I saw other translators cooperating with other people, but mine didn’t. Maybe they had some kind of deal. Maybe some were taking money from people. They took me aside, put a red ribbon on my hand, and took me to a room with five other people from Iran, Syria and Iraq. This happened on the 24th of January.
In the nighttime, police took us to Postojna detention center. It was six or eight of us; there were another 25 people in the detention center when we arrived. When we left, there were more people, more then fifty people. We were there for 22 days.

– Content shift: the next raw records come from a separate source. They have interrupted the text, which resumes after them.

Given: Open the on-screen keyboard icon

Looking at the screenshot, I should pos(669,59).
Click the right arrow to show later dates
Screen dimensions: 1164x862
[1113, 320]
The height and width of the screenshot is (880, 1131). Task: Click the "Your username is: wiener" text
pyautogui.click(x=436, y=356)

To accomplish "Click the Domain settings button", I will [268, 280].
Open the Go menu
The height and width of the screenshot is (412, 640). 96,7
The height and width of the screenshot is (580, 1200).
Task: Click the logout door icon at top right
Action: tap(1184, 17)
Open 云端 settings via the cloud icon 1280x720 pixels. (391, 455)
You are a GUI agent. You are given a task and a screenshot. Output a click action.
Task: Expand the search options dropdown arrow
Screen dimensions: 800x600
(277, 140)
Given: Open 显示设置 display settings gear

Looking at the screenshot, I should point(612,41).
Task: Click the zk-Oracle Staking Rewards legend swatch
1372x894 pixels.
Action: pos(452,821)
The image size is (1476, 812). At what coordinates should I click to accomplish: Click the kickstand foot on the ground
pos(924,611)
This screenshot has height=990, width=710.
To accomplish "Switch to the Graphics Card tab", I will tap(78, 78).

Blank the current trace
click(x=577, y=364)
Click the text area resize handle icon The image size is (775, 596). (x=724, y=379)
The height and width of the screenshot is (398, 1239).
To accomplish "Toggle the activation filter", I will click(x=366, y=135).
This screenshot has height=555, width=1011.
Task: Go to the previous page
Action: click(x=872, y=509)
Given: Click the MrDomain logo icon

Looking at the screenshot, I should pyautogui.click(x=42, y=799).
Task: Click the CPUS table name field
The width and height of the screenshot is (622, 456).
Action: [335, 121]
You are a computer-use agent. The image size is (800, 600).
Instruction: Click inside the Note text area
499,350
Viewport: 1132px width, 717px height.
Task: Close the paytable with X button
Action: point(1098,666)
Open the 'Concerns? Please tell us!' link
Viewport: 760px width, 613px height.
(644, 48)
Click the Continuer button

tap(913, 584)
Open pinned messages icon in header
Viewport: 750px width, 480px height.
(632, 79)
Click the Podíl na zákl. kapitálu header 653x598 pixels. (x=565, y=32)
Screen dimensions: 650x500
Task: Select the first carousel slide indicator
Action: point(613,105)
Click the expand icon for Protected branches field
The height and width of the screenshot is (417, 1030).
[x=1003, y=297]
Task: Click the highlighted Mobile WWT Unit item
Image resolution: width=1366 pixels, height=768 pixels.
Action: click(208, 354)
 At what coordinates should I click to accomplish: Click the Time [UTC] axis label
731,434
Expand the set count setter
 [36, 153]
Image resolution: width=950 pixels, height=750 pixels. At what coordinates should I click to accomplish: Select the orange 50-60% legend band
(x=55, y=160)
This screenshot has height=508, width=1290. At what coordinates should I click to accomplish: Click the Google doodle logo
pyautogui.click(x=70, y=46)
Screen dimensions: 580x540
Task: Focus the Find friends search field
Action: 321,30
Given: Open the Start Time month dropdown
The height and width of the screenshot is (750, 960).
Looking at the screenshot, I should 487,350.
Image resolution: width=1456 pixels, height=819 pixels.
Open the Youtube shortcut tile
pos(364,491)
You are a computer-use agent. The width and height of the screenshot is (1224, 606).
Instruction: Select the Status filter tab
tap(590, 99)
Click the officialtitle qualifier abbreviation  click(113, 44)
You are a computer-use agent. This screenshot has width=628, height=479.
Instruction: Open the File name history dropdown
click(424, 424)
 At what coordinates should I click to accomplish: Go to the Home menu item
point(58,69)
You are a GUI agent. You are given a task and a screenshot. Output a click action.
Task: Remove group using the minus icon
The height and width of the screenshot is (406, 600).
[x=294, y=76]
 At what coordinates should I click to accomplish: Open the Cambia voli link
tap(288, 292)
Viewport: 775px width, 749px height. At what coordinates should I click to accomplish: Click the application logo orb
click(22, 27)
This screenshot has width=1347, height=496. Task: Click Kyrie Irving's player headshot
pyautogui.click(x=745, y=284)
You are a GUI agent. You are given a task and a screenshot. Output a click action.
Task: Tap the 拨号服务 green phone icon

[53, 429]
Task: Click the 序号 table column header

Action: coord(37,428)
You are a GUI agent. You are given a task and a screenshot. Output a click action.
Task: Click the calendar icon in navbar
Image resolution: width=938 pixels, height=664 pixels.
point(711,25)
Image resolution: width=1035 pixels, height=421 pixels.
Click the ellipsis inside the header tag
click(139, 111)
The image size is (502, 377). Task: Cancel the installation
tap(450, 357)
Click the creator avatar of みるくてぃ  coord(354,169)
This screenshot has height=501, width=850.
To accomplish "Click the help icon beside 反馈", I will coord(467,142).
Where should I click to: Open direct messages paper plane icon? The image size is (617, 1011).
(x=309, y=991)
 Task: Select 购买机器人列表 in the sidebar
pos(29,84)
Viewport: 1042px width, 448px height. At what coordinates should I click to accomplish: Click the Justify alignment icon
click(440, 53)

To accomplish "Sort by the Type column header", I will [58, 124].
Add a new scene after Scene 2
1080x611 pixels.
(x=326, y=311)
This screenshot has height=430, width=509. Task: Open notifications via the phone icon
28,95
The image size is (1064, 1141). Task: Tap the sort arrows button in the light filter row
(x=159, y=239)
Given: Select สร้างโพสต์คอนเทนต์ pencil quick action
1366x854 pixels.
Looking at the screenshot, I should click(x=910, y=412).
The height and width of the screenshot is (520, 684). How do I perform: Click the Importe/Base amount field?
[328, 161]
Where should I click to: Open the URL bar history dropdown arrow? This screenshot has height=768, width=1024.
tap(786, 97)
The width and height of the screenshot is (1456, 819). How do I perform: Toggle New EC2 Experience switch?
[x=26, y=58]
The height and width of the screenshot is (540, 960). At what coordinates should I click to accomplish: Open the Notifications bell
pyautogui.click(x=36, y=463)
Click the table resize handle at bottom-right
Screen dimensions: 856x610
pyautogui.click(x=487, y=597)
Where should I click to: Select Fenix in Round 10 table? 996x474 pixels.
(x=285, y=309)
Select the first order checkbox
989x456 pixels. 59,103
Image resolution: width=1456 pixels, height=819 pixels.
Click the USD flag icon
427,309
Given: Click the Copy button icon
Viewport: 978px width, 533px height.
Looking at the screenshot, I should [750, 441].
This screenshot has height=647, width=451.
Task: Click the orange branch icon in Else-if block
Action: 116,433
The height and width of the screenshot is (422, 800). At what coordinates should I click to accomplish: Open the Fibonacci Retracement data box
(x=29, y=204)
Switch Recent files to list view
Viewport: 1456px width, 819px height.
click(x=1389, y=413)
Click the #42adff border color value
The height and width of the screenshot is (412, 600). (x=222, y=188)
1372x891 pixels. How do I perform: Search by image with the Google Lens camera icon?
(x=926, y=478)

A police inspector, helped by a translator, told us that if we can prove we are from Afghanistan we could go to Austria; if not, they will send us back to Croatia, if Croatia accepts us. I told him I could provide him my ID, but I need time to receive it from my family back home. Unfortunately, I didn’t have a way to directly contact my family, but I managed to do it through friends from my village who had been in the camp with me in Austria.
Finally, when my ID was about to be faxed to Postojna detention center, I was sent back to Croatia without the possibility of extension. So now I’m pushed back to Croatia, and my faxed ID is there in Postojna.
When I left Afghanistan I had documents and ID with me. After twenty days, we reached Turkey, and then Bulgaria. We were a group of thirty or forty people. When we passed the border with Bulgaria police stopped us. We were brutally beaten. Bulgarian police snatched all property from us, including our documents.
When Slovenian police took us from Postojna detention center to the Croatian border [Bregana] it was early in the morning. We didn’t have any breakfast, nor water. We were taken to a room with an open toilet, neither beds nor chairs in it. The four of us were held there for ten hours without food or water. We asked for food several times.
That happened two days ago, on the 16th of February. They gave us papers saying we need to leave Croatia within thirty days, and let us go. We were given 100 Kuna for the bus tickets to Zagreb, from a translator at the police station. When we arrived in Zagreb, we found an old abandoned building to spend the night.
We thought there was much more respect for human rights in Europe, before leaving home. But considering what happened to us on the way, we are very, very disappointed.